> [TASK GOAL]: Copy out all of the entries below without any change.

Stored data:
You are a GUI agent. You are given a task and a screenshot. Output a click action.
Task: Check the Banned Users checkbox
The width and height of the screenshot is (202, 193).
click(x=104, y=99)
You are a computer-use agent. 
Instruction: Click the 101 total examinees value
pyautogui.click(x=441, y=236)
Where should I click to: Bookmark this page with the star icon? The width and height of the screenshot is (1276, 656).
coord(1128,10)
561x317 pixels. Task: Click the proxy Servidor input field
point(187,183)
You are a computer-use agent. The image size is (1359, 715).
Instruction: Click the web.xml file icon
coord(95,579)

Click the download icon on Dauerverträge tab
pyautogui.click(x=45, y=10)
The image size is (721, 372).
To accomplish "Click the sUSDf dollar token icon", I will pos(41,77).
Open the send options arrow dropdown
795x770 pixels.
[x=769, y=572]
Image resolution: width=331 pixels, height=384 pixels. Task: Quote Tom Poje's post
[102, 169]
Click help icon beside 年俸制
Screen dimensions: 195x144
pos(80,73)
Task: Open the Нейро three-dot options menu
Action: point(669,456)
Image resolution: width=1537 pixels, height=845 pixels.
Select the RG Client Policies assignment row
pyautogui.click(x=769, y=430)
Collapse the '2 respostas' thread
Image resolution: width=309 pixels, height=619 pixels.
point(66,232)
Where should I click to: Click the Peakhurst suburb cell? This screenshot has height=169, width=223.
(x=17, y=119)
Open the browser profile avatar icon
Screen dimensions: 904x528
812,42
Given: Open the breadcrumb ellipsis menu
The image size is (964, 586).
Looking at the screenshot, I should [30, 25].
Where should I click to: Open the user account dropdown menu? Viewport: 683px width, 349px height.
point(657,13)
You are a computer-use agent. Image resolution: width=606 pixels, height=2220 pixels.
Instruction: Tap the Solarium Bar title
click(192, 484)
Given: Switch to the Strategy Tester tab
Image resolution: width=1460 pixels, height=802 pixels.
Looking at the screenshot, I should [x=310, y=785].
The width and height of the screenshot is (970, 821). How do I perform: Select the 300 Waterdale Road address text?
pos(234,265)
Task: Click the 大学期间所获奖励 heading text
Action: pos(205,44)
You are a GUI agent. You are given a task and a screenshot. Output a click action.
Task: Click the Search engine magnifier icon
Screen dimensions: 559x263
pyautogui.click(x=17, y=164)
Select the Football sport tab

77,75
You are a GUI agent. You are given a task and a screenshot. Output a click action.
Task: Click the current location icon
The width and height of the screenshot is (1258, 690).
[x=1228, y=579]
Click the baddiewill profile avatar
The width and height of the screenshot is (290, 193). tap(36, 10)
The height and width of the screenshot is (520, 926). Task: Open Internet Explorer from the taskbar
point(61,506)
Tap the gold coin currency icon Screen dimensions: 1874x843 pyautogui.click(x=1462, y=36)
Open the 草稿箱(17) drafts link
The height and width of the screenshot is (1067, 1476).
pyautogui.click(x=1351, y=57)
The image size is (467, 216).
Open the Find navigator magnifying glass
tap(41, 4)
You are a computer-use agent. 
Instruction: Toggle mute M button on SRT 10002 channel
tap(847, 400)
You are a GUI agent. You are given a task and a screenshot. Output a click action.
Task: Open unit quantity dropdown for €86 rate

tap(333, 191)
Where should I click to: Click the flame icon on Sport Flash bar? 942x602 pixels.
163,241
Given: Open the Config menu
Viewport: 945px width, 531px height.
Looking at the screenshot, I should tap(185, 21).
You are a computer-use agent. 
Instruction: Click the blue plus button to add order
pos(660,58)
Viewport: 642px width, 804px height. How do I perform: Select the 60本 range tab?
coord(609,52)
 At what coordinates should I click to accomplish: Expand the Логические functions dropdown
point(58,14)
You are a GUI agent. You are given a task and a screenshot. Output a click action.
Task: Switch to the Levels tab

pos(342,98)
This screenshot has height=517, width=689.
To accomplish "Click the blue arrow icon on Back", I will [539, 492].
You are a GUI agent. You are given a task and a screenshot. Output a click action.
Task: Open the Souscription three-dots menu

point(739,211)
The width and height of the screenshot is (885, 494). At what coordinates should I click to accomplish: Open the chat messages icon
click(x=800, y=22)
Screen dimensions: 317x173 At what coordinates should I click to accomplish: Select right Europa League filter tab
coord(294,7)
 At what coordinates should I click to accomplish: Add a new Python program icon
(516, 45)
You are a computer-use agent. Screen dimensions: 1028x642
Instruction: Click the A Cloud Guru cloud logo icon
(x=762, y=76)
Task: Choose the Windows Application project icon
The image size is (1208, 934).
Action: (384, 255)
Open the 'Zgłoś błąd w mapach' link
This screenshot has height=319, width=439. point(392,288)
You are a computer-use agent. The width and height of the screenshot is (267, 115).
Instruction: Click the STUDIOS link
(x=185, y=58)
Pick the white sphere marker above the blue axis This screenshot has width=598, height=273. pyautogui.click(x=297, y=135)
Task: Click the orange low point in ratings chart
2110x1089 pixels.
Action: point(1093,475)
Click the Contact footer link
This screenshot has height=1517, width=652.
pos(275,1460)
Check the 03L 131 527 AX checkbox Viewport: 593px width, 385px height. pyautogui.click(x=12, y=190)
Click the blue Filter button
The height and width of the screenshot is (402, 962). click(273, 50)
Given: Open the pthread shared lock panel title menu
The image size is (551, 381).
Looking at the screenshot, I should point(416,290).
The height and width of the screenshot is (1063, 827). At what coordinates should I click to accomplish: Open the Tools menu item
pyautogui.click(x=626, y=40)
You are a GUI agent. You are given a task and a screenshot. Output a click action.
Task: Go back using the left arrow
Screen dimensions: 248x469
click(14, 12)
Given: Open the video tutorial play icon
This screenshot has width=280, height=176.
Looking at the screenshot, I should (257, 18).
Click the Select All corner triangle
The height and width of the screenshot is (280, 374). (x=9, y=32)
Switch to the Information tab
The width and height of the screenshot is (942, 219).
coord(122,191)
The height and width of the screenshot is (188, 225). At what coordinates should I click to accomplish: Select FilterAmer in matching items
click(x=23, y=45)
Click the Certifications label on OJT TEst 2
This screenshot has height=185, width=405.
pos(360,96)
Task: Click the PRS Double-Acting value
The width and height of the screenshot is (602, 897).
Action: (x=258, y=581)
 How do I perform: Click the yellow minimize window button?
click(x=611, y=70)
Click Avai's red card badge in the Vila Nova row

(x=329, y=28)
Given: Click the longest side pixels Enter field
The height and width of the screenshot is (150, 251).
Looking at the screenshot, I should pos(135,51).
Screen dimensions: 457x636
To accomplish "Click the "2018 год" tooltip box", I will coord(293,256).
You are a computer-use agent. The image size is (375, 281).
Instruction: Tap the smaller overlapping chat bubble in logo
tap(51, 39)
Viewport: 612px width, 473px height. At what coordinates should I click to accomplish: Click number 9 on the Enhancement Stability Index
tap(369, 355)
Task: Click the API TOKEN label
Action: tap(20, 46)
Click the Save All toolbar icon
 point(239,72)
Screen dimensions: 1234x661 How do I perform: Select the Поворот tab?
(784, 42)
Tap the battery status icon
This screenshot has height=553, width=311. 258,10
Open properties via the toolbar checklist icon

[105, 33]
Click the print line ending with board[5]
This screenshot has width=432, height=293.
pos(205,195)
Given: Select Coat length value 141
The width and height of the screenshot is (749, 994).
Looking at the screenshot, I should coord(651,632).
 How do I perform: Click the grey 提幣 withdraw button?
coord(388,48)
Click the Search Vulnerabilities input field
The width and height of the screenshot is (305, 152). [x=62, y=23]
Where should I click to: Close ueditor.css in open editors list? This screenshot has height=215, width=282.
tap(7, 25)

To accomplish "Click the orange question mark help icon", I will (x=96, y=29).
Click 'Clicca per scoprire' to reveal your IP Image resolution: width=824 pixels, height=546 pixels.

> [ANSWER SPACE]:
You are a GUI agent. You are given a task and a screenshot. Output a click action.
Task: Check the Banned Users checkbox
The width and height of the screenshot is (202, 193).
click(x=104, y=99)
You are a computer-use agent. 
Instruction: Click the 101 total examinees value
pyautogui.click(x=441, y=236)
Where should I click to: Bookmark this page with the star icon? The width and height of the screenshot is (1276, 656).
coord(1128,10)
561x317 pixels. Task: Click the proxy Servidor input field
point(187,183)
You are a computer-use agent. The image size is (1359, 715).
Instruction: Click the web.xml file icon
coord(95,579)

Click the download icon on Dauerverträge tab
pyautogui.click(x=45, y=10)
The image size is (721, 372).
To accomplish "Click the sUSDf dollar token icon", I will pos(41,77).
Open the send options arrow dropdown
795x770 pixels.
[x=769, y=572]
Image resolution: width=331 pixels, height=384 pixels. Task: Quote Tom Poje's post
[102, 169]
Click help icon beside 年俸制
Screen dimensions: 195x144
pos(80,73)
Task: Open the Нейро three-dot options menu
Action: point(669,456)
Image resolution: width=1537 pixels, height=845 pixels.
Select the RG Client Policies assignment row
pyautogui.click(x=769, y=430)
Collapse the '2 respostas' thread
Image resolution: width=309 pixels, height=619 pixels.
point(66,232)
Where should I click to: Click the Peakhurst suburb cell? This screenshot has height=169, width=223.
(x=17, y=119)
Open the browser profile avatar icon
Screen dimensions: 904x528
812,42
Given: Open the breadcrumb ellipsis menu
The image size is (964, 586).
Looking at the screenshot, I should [30, 25].
Where should I click to: Open the user account dropdown menu? Viewport: 683px width, 349px height.
point(657,13)
You are a computer-use agent. Image resolution: width=606 pixels, height=2220 pixels.
Instruction: Tap the Solarium Bar title
click(192, 484)
Given: Switch to the Strategy Tester tab
Image resolution: width=1460 pixels, height=802 pixels.
Looking at the screenshot, I should [x=310, y=785].
The width and height of the screenshot is (970, 821). How do I perform: Select the 300 Waterdale Road address text?
pos(234,265)
Task: Click the 大学期间所获奖励 heading text
Action: pos(205,44)
You are a GUI agent. You are given a task and a screenshot. Output a click action.
Task: Click the Search engine magnifier icon
Screen dimensions: 559x263
pyautogui.click(x=17, y=164)
Select the Football sport tab

77,75
You are a GUI agent. You are given a task and a screenshot. Output a click action.
Task: Click the current location icon
The width and height of the screenshot is (1258, 690).
[x=1228, y=579]
Click the baddiewill profile avatar
The width and height of the screenshot is (290, 193). tap(36, 10)
The height and width of the screenshot is (520, 926). Task: Open Internet Explorer from the taskbar
point(61,506)
Tap the gold coin currency icon Screen dimensions: 1874x843 pyautogui.click(x=1462, y=36)
Open the 草稿箱(17) drafts link
The height and width of the screenshot is (1067, 1476).
pyautogui.click(x=1351, y=57)
The image size is (467, 216).
Open the Find navigator magnifying glass
tap(41, 4)
You are a computer-use agent. 
Instruction: Toggle mute M button on SRT 10002 channel
tap(847, 400)
You are a GUI agent. You are given a task and a screenshot. Output a click action.
Task: Open unit quantity dropdown for €86 rate

tap(333, 191)
Where should I click to: Click the flame icon on Sport Flash bar? 942x602 pixels.
163,241
Given: Open the Config menu
Viewport: 945px width, 531px height.
Looking at the screenshot, I should tap(185, 21).
You are a computer-use agent. 
Instruction: Click the blue plus button to add order
pos(660,58)
Viewport: 642px width, 804px height. How do I perform: Select the 60本 range tab?
coord(609,52)
 At what coordinates should I click to accomplish: Expand the Логические functions dropdown
point(58,14)
You are a GUI agent. You are given a task and a screenshot. Output a click action.
Task: Switch to the Levels tab

pos(342,98)
This screenshot has height=517, width=689.
To accomplish "Click the blue arrow icon on Back", I will [539, 492].
You are a GUI agent. You are given a task and a screenshot. Output a click action.
Task: Open the Souscription three-dots menu

point(739,211)
The width and height of the screenshot is (885, 494). At what coordinates should I click to accomplish: Open the chat messages icon
click(x=800, y=22)
Screen dimensions: 317x173 At what coordinates should I click to accomplish: Select right Europa League filter tab
coord(294,7)
 At what coordinates should I click to accomplish: Add a new Python program icon
(516, 45)
You are a computer-use agent. Screen dimensions: 1028x642
Instruction: Click the A Cloud Guru cloud logo icon
(x=762, y=76)
Task: Choose the Windows Application project icon
The image size is (1208, 934).
Action: (384, 255)
Open the 'Zgłoś błąd w mapach' link
This screenshot has height=319, width=439. point(392,288)
You are a computer-use agent. The width and height of the screenshot is (267, 115).
Instruction: Click the STUDIOS link
(x=185, y=58)
Pick the white sphere marker above the blue axis This screenshot has width=598, height=273. pyautogui.click(x=297, y=135)
Task: Click the orange low point in ratings chart
2110x1089 pixels.
Action: point(1093,475)
Click the Contact footer link
This screenshot has height=1517, width=652.
pos(275,1460)
Check the 03L 131 527 AX checkbox Viewport: 593px width, 385px height. pyautogui.click(x=12, y=190)
Click the blue Filter button
The height and width of the screenshot is (402, 962). click(273, 50)
Given: Open the pthread shared lock panel title menu
The image size is (551, 381).
Looking at the screenshot, I should point(416,290).
The height and width of the screenshot is (1063, 827). At what coordinates should I click to accomplish: Open the Tools menu item
pyautogui.click(x=626, y=40)
You are a GUI agent. You are given a task and a screenshot. Output a click action.
Task: Go back using the left arrow
Screen dimensions: 248x469
click(14, 12)
Given: Open the video tutorial play icon
This screenshot has width=280, height=176.
Looking at the screenshot, I should (257, 18).
Click the Select All corner triangle
The height and width of the screenshot is (280, 374). (x=9, y=32)
Switch to the Information tab
The width and height of the screenshot is (942, 219).
coord(122,191)
The height and width of the screenshot is (188, 225). At what coordinates should I click to accomplish: Select FilterAmer in matching items
click(x=23, y=45)
Click the Certifications label on OJT TEst 2
This screenshot has height=185, width=405.
pos(360,96)
Task: Click the PRS Double-Acting value
The width and height of the screenshot is (602, 897).
Action: (x=258, y=581)
 How do I perform: Click the yellow minimize window button?
click(x=611, y=70)
Click Avai's red card badge in the Vila Nova row

(x=329, y=28)
Given: Click the longest side pixels Enter field
The height and width of the screenshot is (150, 251).
Looking at the screenshot, I should pos(135,51).
Screen dimensions: 457x636
To accomplish "Click the "2018 год" tooltip box", I will coord(293,256).
You are a computer-use agent. The image size is (375, 281).
Instruction: Tap the smaller overlapping chat bubble in logo
tap(51, 39)
Viewport: 612px width, 473px height. At what coordinates should I click to accomplish: Click number 9 on the Enhancement Stability Index
tap(369, 355)
Task: Click the API TOKEN label
Action: tap(20, 46)
Click the Save All toolbar icon
 point(239,72)
Screen dimensions: 1234x661 How do I perform: Select the Поворот tab?
(784, 42)
Tap the battery status icon
This screenshot has height=553, width=311. 258,10
Open properties via the toolbar checklist icon

[105, 33]
Click the print line ending with board[5]
This screenshot has width=432, height=293.
pos(205,195)
Given: Select Coat length value 141
The width and height of the screenshot is (749, 994).
Looking at the screenshot, I should coord(651,632).
 How do I perform: Click the grey 提幣 withdraw button?
coord(388,48)
Click the Search Vulnerabilities input field
The width and height of the screenshot is (305, 152). [x=62, y=23]
Where should I click to: Close ueditor.css in open editors list? This screenshot has height=215, width=282.
tap(7, 25)

To accomplish "Click the orange question mark help icon", I will (x=96, y=29).
Click 'Clicca per scoprire' to reveal your IP Image resolution: width=824 pixels, height=546 pixels.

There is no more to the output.